Accountability Reformed: The case for multi-year measures

29th November 2019

Professor John Jerrim (UCL Institute of Education) and Loic Menzies (The Centre for Education and Youth)

School league tables produced every year by the Department for Education currently only use a single year of test score data in the headline measure. This means schools get labelled with terms such as “above” and “below” average based solely on their most recent cohort of Year 11’s.

This is not a smart thing to do.

It would be much better to use the average performance of a school across multiple years.

This blog first recaps the reasons why – and then suggests how it could be done.

Why is data from a single year problematic?

The Centre for Education and Youth’s election manifesto called for multi-year averages for three main reasons, based on CfEY’s 2017 report “Testing the Water”:

To provide a more reliable and valid picture of performance
To offer school leaders respite from ultra-stakes, short term accountability
To reduce teacher workload and pupil stress.

1. A more meaningful measure

In a single GCSE cohort, a secondary school can have fewer than 100 pupils.

In primary schools, the numbers are much smaller still.

This is not a lot of data to be basing important judgements upon. On top of that, although the correlation between Progress 8 measures across two adjacent years is quite high (around 0.9), there will always be outliers where a school has had an academically weaker cohort due simply to chance.

Yet a single bad year of performance data has big important consequences for teachers and schools, and this is terrible news for parents who count on the government to provide them with reliable information about local schools.

At a basic level, a three-year average means the sample size for each school increases; the ‘signal’ from the data improves and the ‘noise’ is reduced. This, in turn, means we have more certainty in the results – and can provide better information to the users of school data including parents who are choosing a school for their child.

A single bad year of performance data has big important consequences for teachers and schools, and this is terrible news for parents. But it doesn't have to be this way Share on X

2. Respite for school leaders

A football manager culture has developed in schools, with Heads made or broken by a single set of results. This is in no-one’s interest and makes the job unappealing and soul-destroying for many.

The football manager culture for head teachers in which they are made or broken by a single set of results is in no-one's interest Share on X

3. Reduced teacher and pupil workload and stress

Pressure on school leaders to prove their worth with a single year’s results is frequently passed on to teachers of exam groups and, in turn, their pupils.

Official recognition that improving school results is more of long game will discourage hot-housing of single year groups and encourage a more long term approach – something parents, teachers and pupils have been crying out for.

How could this actually be done? An illustration

Since publishing Testing the Water, extensive discussions about the three-year average idea have thrown up remarkably few objections with the two predominant ones being.

Is it possible?
Is there a risk of not spotting a school in rapid decline?

This blog is intended to rebut both these objections.

How do we actually go about using data from multiple years?

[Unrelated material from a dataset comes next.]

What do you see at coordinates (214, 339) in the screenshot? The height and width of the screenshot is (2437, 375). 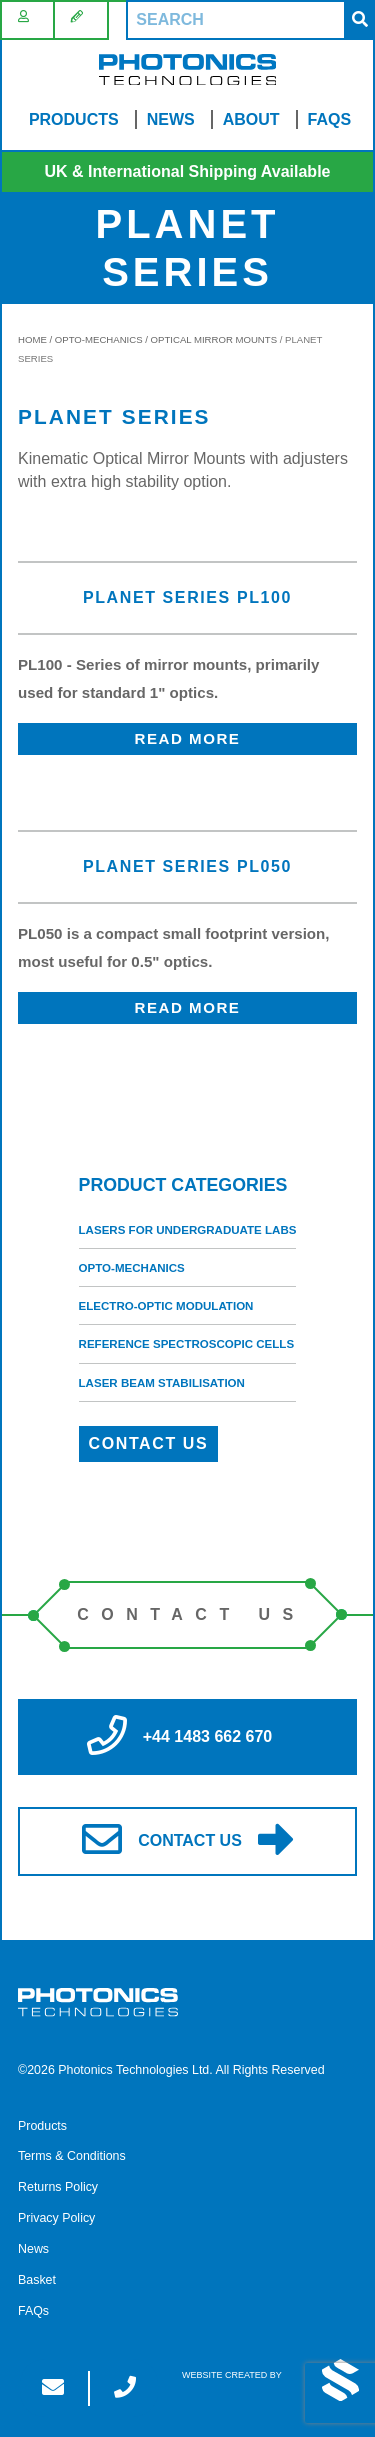 I see `Optical Mirror Mounts` at bounding box center [214, 339].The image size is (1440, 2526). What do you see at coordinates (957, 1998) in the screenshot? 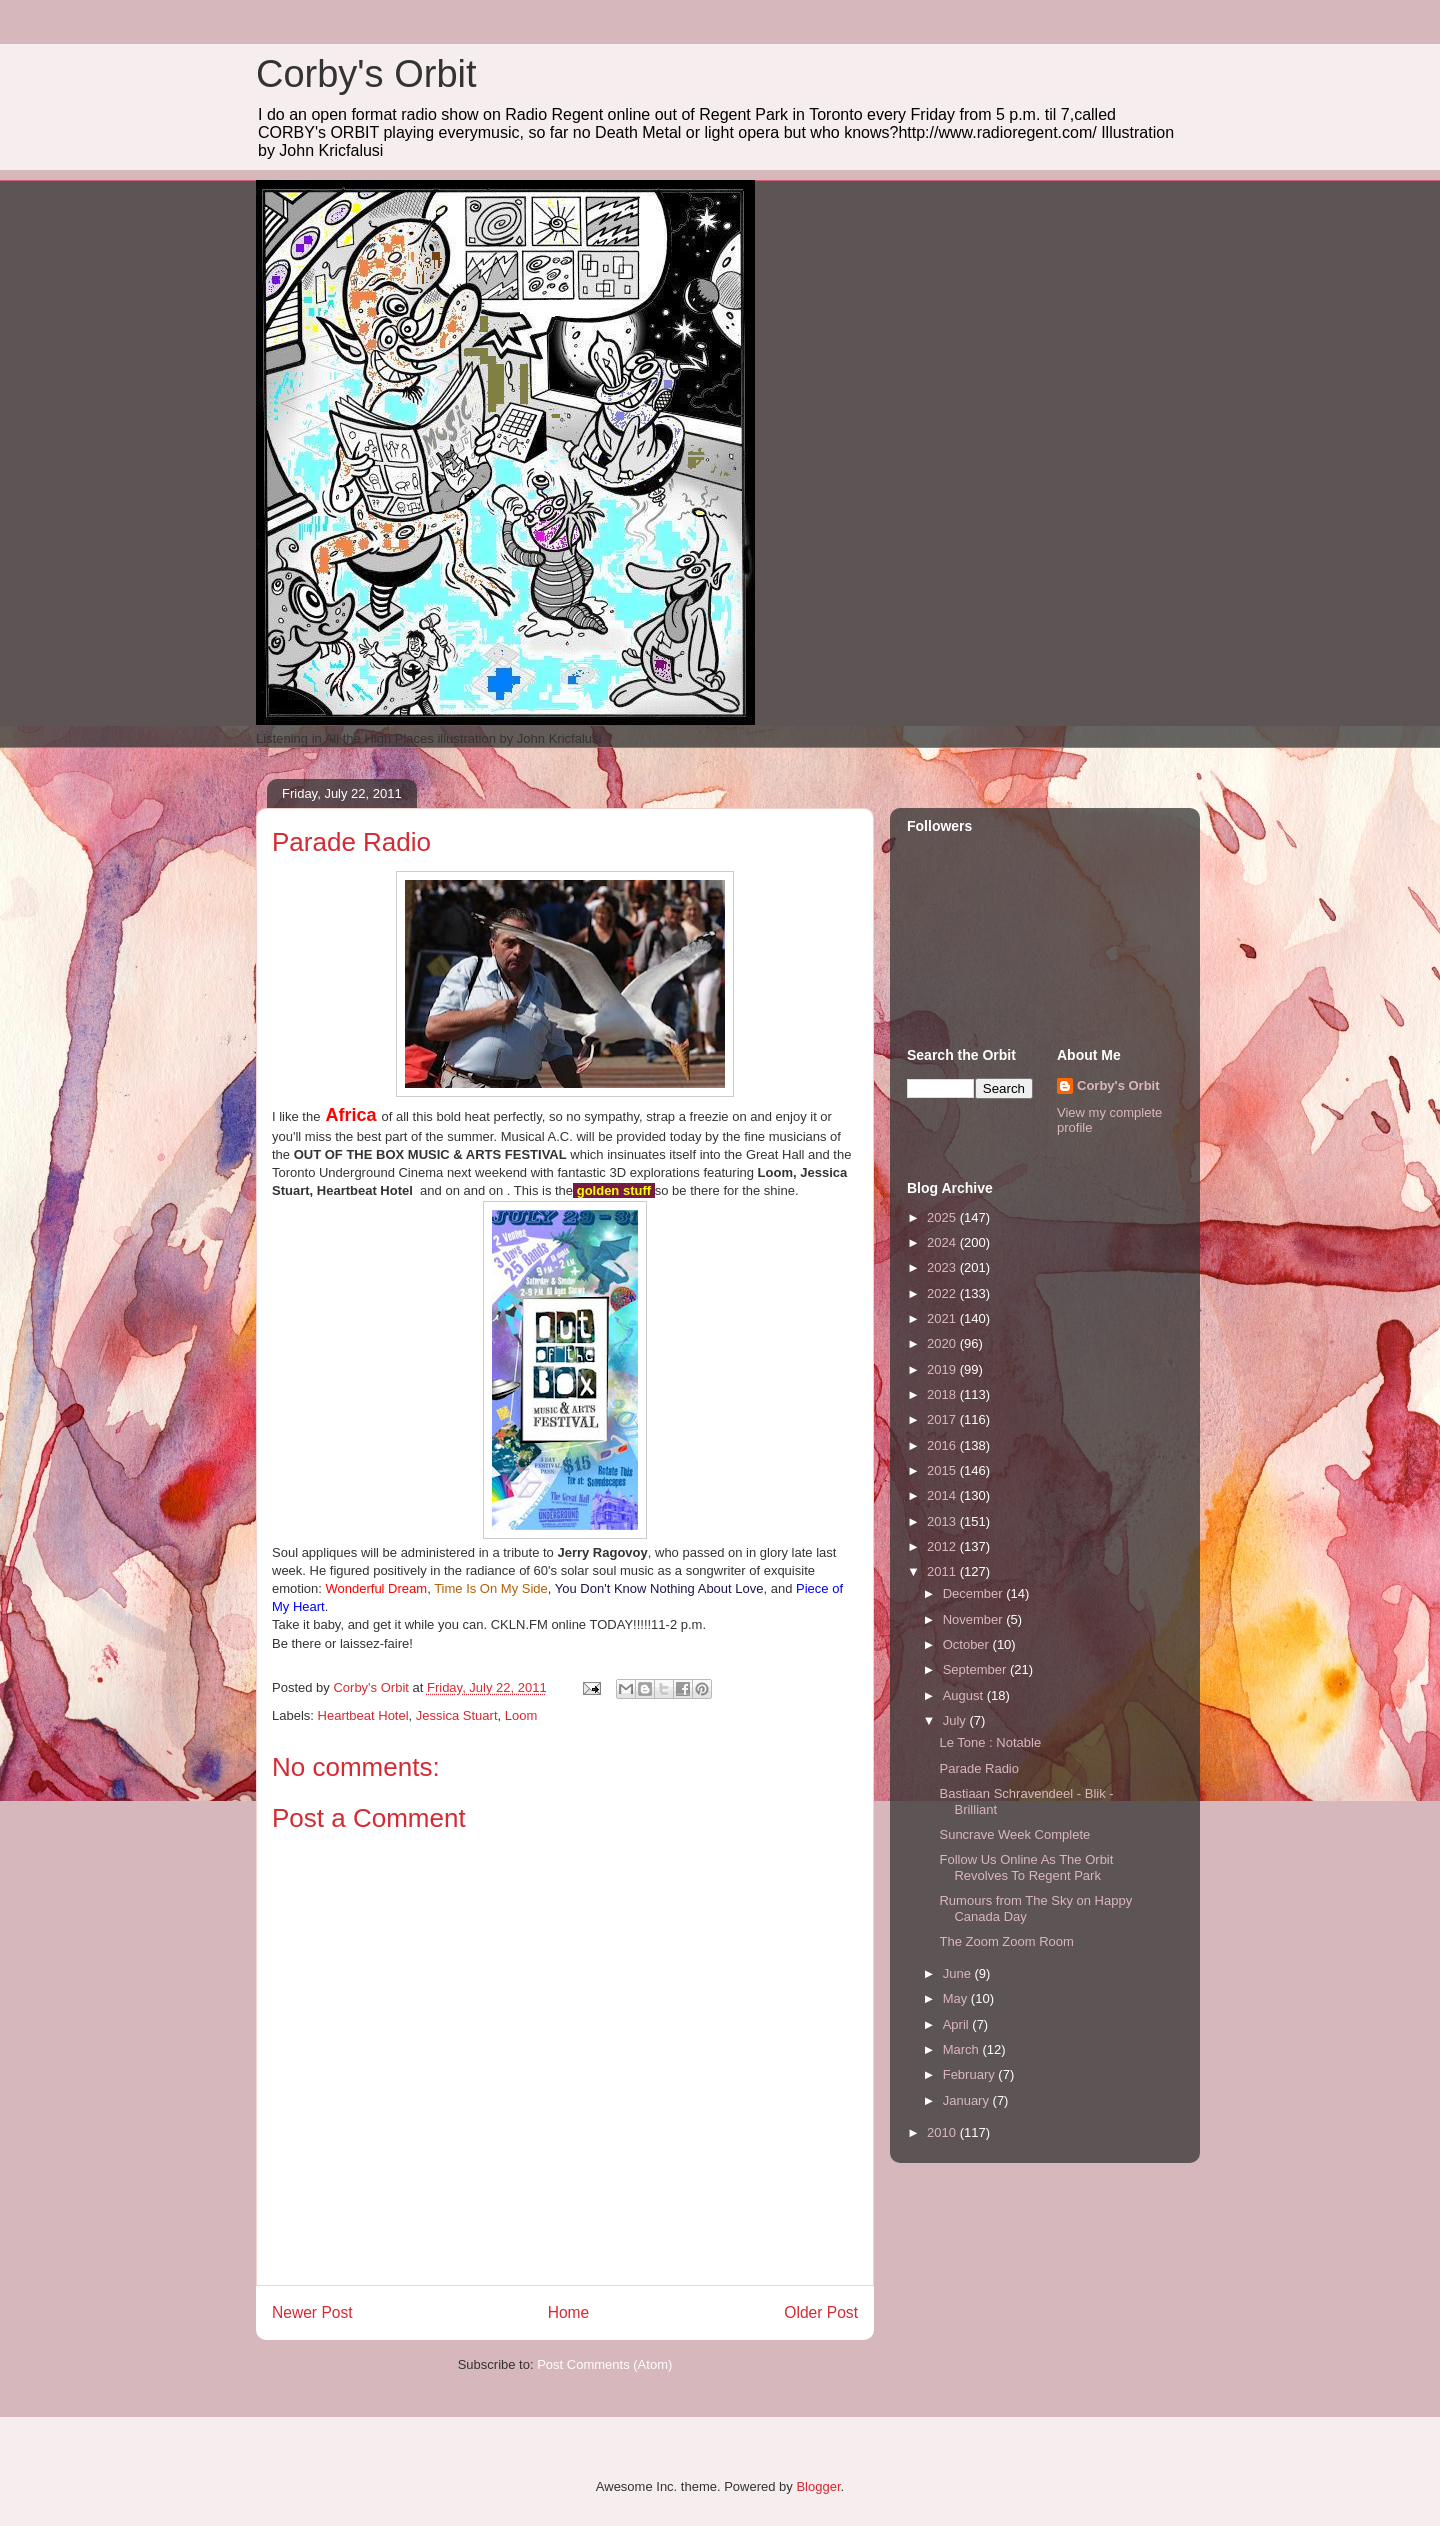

Let’s take three years of Progress 8 data from the Jubilee High School (URN = 139948). The school suffered from exactly the problem described above: it had a single difficult year in 2017/2018 (P8 score of -0.35), but did much better in 2016/17 and 2018/19 (P8 scores of 0.23 in both).

What then is the best way to present this data to make the true performance of the school clear?

Figure 1 presents results from a statistical technique known as a meta-analysis. It is normally used to summarise results from across multiple studies investigating the impact of an intervention, in order to produce our best estimate of its effect. This is basically the methodology underpinning the Education Endowment Foundation’s toolkit.

Yet this technique can also be used to combine the information we have about schools from across multiple years – as shown in Figure 1. This presents the Progress 8 results of this school in a “Forest Plot”, neatly illustrating the trend in its P8 scores over time. Importantly, at the bottom it also provides our best guess of the overall performance of the school, combining together information from across all three years.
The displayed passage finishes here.